• **What to do**: Reproduce precisely the lines between the start of the data below and the line with "Task: Open the TORRENT download link", both included.

• **Information given**:
———
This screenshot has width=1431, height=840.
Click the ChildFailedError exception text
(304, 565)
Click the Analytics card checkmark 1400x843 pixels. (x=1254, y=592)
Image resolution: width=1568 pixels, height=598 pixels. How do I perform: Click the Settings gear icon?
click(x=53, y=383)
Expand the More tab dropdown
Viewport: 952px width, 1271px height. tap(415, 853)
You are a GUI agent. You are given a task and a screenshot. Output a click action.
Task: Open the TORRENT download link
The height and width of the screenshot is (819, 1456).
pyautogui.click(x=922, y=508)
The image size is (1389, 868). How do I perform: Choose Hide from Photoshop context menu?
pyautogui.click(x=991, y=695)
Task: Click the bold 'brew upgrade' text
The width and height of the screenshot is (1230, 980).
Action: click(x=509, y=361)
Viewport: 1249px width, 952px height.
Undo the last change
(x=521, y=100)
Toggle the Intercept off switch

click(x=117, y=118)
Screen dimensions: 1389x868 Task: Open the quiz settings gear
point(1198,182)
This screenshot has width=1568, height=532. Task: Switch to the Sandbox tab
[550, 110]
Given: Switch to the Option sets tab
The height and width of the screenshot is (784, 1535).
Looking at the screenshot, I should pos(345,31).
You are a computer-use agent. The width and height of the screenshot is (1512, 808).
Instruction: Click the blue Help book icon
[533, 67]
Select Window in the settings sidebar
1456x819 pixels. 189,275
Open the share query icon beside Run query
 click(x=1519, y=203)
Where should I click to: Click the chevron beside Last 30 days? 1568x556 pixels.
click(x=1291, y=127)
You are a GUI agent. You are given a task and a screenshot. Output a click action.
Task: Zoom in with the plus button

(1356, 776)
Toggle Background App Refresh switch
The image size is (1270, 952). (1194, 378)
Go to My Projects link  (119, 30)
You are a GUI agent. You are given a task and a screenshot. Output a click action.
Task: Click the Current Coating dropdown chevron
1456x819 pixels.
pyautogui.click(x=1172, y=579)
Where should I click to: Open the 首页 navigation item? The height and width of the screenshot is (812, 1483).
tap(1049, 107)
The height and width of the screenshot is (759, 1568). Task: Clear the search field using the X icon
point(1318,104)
———
• **Solution for this task**:
This screenshot has width=1431, height=840.
Click the ChildFailedError exception text
(304, 565)
Click the Analytics card checkmark 1400x843 pixels. (x=1254, y=592)
Image resolution: width=1568 pixels, height=598 pixels. How do I perform: Click the Settings gear icon?
click(x=53, y=383)
Expand the More tab dropdown
Viewport: 952px width, 1271px height. tap(415, 853)
You are a GUI agent. You are given a task and a screenshot. Output a click action.
Task: Open the TORRENT download link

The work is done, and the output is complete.